Phase 2: Stretch Goals (Time Permitting)

• Trust policy CRD for managing keys/issuers: Developing a Custom Resource Definition (CRD) to help manage keys and issuers, making it easier to define and manage trust policies within the cluster. This will provide users with more flexibility.
• Keyless signing (OIDC identities): Exploring the possibility of using OIDC (OpenID Connect) identities for signing, making the signing process even more streamlined and secure. This is great for automated deployments.
• Verification of ConfigMap based hook scripts: Extending the verification mechanism to include scripts stored in ConfigMaps, which is another way to manage sidecar hooks. This adds to the flexibility of the project.

Phase 2 will build upon the foundation laid in Phase 1, adding more advanced features and capabilities. It's designed as a set of stretch goals, meaning it will depend on how the progress goes in the first phase. The idea is to have a solid and functional core first.

Skills You'll Need to Rock This Project

If you're interested in contributing to this project, here's what you should know:

• Go programming: You'll be working with Go, so a solid understanding of the language is essential.
• Kubernetes admission webhooks & API machinery: You'll need to know how Kubernetes webhooks work and how to interact with the Kubernetes API.
• Familiarity with container images and registries: A good grasp of container image formats, registries, and how they work is important.
• Basic security concepts (signatures, trust roots): You should have a basic understanding of security concepts like digital signatures and trust roots.

Getting Started: Your First Steps

Ready to jump in?

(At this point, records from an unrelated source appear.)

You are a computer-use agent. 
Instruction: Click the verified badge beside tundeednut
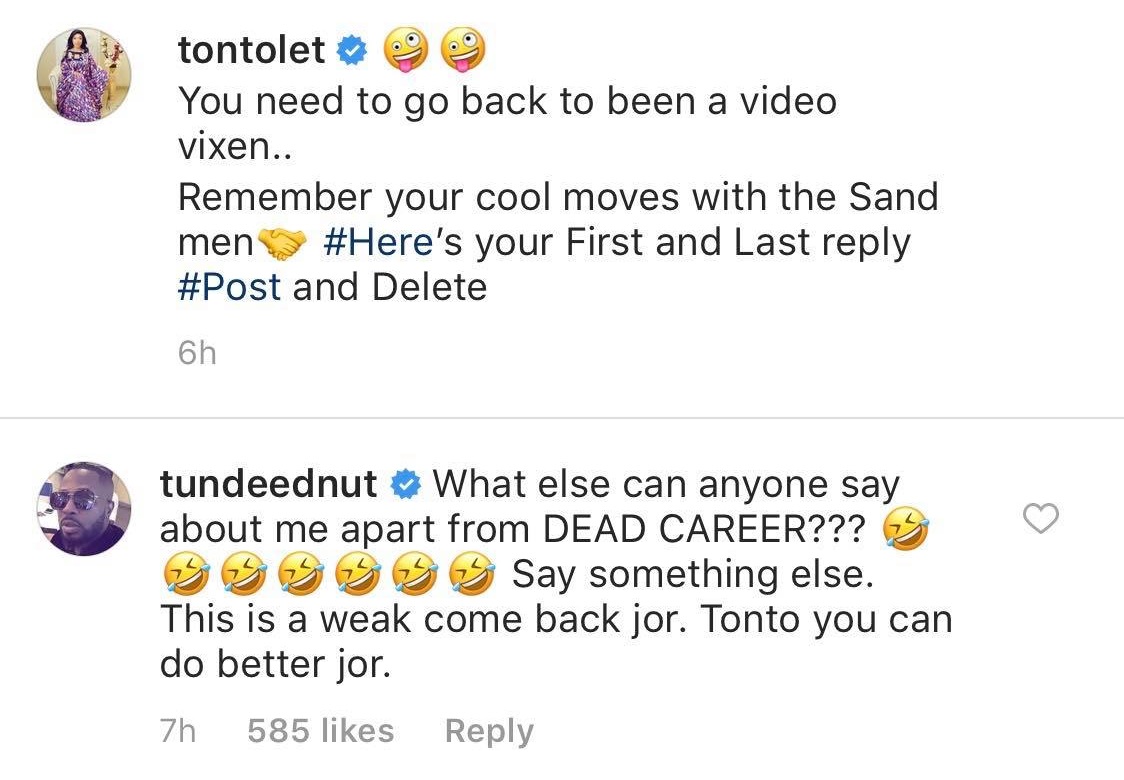click(x=406, y=486)
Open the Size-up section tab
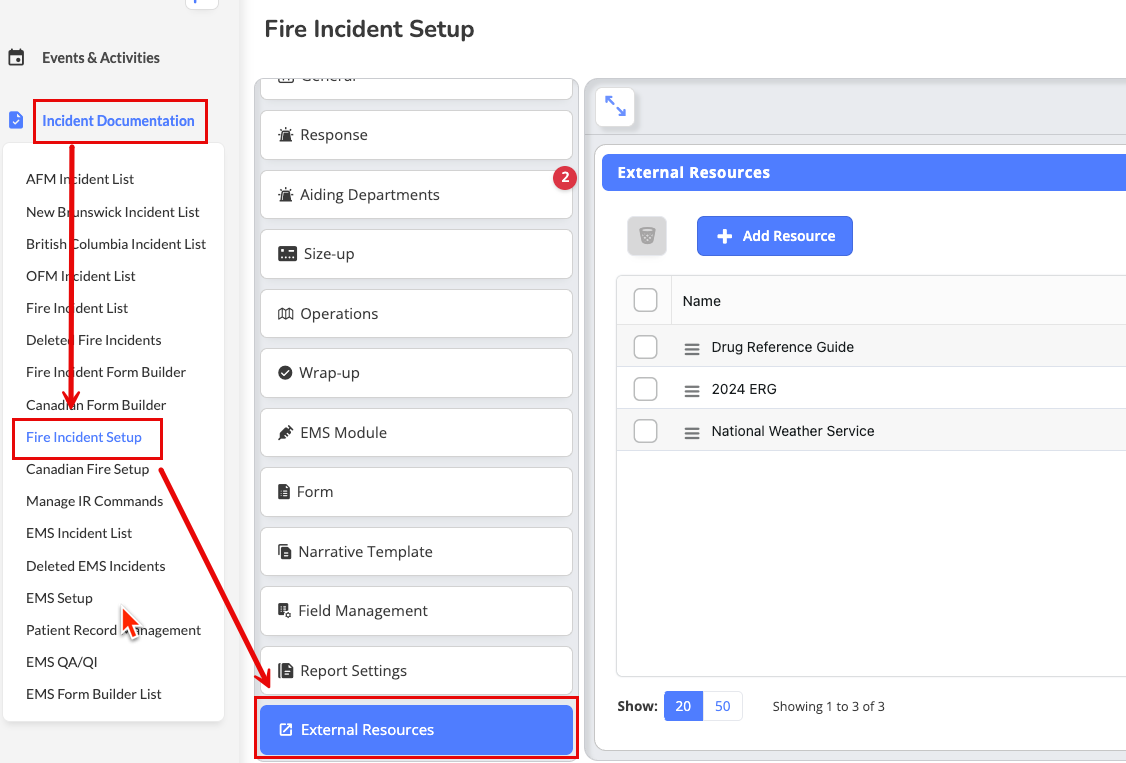 (x=416, y=254)
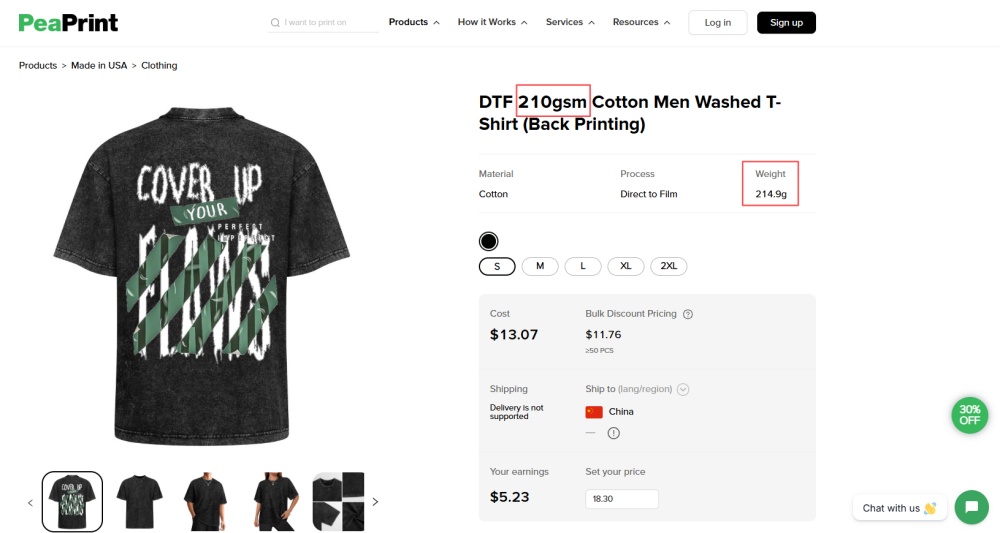
Task: Expand the Resources menu
Action: (641, 22)
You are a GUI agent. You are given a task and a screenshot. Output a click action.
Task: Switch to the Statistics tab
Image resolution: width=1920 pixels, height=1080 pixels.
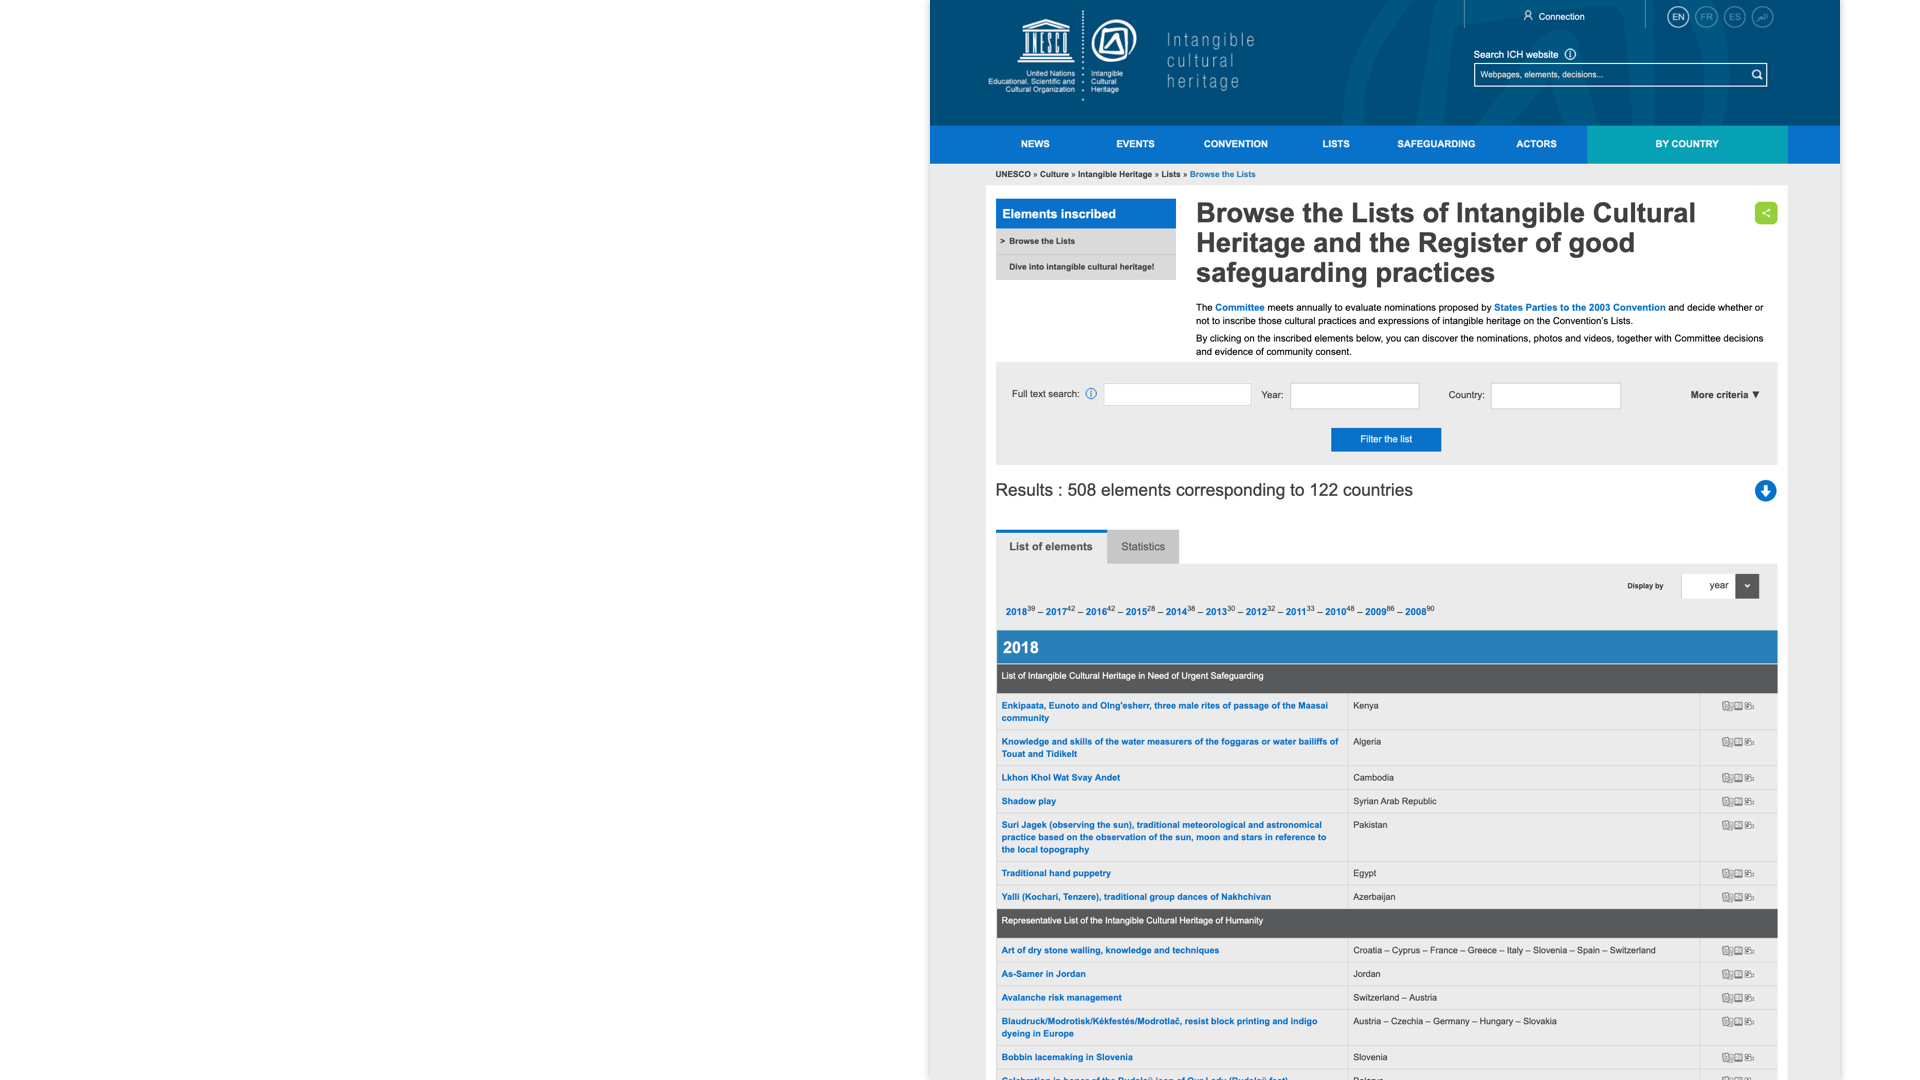(1142, 547)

Here's how you can get started:

• Review KubeVirt admission webhook code under virt-api: Start by exploring the existing code for admission webhooks in the virt-api component. This will give you a feel for how things work.
• Study existing sidecar hook implementation and annotations: Understand how sidecar hooks are currently implemented and how they're configured using annotations.
• Experiment with Cosign signing and verification: Get hands-on experience with Cosign, trying out signing and verifying container images. This will give you practical experience.
• Run a local KubeVirt development cluster (kubevirtci): Set up a local development environment using kubevirtci. This allows you to test your changes and see how things work in practice.

Why This Project Matters: Security First!

This project isn't just about adding a cool feature; it directly addresses a documented security vulnerability in KubeVirt. It aligns with best practices from the CNCF (Cloud Native Computing Foundation) and supports the ongoing work around confidential computing. By implementing this project, you'll be helping to strengthen KubeVirt's security posture, making it a safer platform for running VMs in production environments. It addresses a real-world security concern, making it a valuable contribution to the open-source community.

Who Can Help You: Mentorship

We're looking for mentors who are experts in these areas:

• KubeVirt control plane
• Kubernetes admission webhooks
• Container image security

Mentors will provide guidance and support throughout the project, helping you succeed and contribute meaningfully to the KubeVirt community.

References: Need More Info?

• KubeVirt Sidecar Hooks documentation
• Quarkslab / OSTIF KubeVirt Security Audit (2025), Finding LOW-15
• Sigstore / Cosign documentation

By implementing this project, you'll be making a significant contribution to the security of KubeVirt, protecting VMs, and the underlying infrastructure. It's a great opportunity to learn, contribute to open source, and make a real impact on the cloud-native ecosystem!